Folgen der Vernachlässigung

Ein übersteigertes (auch falsch verstandenes) Sicherheitsbedürfnis verhindert allerdings häufig in der familiären Erziehung die notwendige Konfrontation mit Gefahren (vgl. Schulwegtransport im elterlichen Auto.[6] Zudem beeinträchtigen restriktive gesetzliche Auflagen, entsprechende Regressbefürchtungen der Lehrpersonen und eine verbreitete gesellschaftliche Missbilligung gefahrenhaltiger Handlungen (abwertende Begriffe Risikosport, Risiker) auch im Schulbereich oft die Entwicklung einer gesunden Wagnisfähigkeit. Dies führt zu teilweise dramatischen Defiziten in der Persönlichkeitsentfaltung (Wasserscheu, Höhenangst, soziales Duckmäusertum) sowie zu Einschränkungen der Lebensmöglichkeiten (Karriereknick durch Scheu vor Prüfungen, Wettbewerb und Konkurrenz). Eine fehlende oder mangelhafte Wagniserziehung kann wegen der Orientierungslosigkeit bei dynamischen Kindern und Jugendlichen auch zu Risikohandeln ohne Sinnausrichtung führen (zerstörerische Akte, Vandalismus, Rowdytum).[2][7]

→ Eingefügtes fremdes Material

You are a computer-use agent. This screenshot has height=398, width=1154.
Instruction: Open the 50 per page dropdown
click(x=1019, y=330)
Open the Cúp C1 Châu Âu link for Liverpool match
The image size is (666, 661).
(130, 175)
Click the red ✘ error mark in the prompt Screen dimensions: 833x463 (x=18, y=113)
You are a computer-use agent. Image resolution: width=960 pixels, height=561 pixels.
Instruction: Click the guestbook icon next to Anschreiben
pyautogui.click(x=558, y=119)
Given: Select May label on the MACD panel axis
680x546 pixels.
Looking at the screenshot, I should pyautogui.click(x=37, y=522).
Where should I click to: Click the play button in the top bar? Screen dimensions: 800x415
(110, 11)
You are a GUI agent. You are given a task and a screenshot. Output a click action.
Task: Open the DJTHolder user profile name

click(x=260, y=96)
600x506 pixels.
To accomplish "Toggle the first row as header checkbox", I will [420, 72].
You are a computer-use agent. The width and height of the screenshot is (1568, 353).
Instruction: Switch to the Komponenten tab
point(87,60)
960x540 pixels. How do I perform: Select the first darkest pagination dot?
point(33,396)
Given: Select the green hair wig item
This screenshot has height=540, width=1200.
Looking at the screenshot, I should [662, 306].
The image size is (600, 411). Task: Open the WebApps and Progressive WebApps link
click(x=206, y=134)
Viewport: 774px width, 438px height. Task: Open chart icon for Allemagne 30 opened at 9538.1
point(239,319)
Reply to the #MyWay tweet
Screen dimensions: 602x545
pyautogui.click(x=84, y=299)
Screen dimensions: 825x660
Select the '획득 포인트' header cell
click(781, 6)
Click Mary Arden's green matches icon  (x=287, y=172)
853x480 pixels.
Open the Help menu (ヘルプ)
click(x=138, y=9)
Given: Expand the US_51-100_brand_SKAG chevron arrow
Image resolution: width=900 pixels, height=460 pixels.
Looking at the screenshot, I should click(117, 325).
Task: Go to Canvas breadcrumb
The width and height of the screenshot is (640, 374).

Gesellschaftliche Repräsentanz

Wagniserfahrung ist ein zentraler Bestandteil der Erlebnispädagogik.[8][9], wie sie auf Abenteuerspielplätzen, in den Outward Bound-Schulen[10], im Hochseilgarten, in vielen Jugendorganisationen, im Sportunterricht[11], in der Erwachsenenbildung und in der Teamentwicklung betrieben wird. Außerhalb dieser Angebote ist gezielte Wagniserfahrung aber eher selten zu finden und wird deshalb oft anderswo gesucht (im Straßenverkehr, beim Extremsport, im Glücksspiel, an der Börse).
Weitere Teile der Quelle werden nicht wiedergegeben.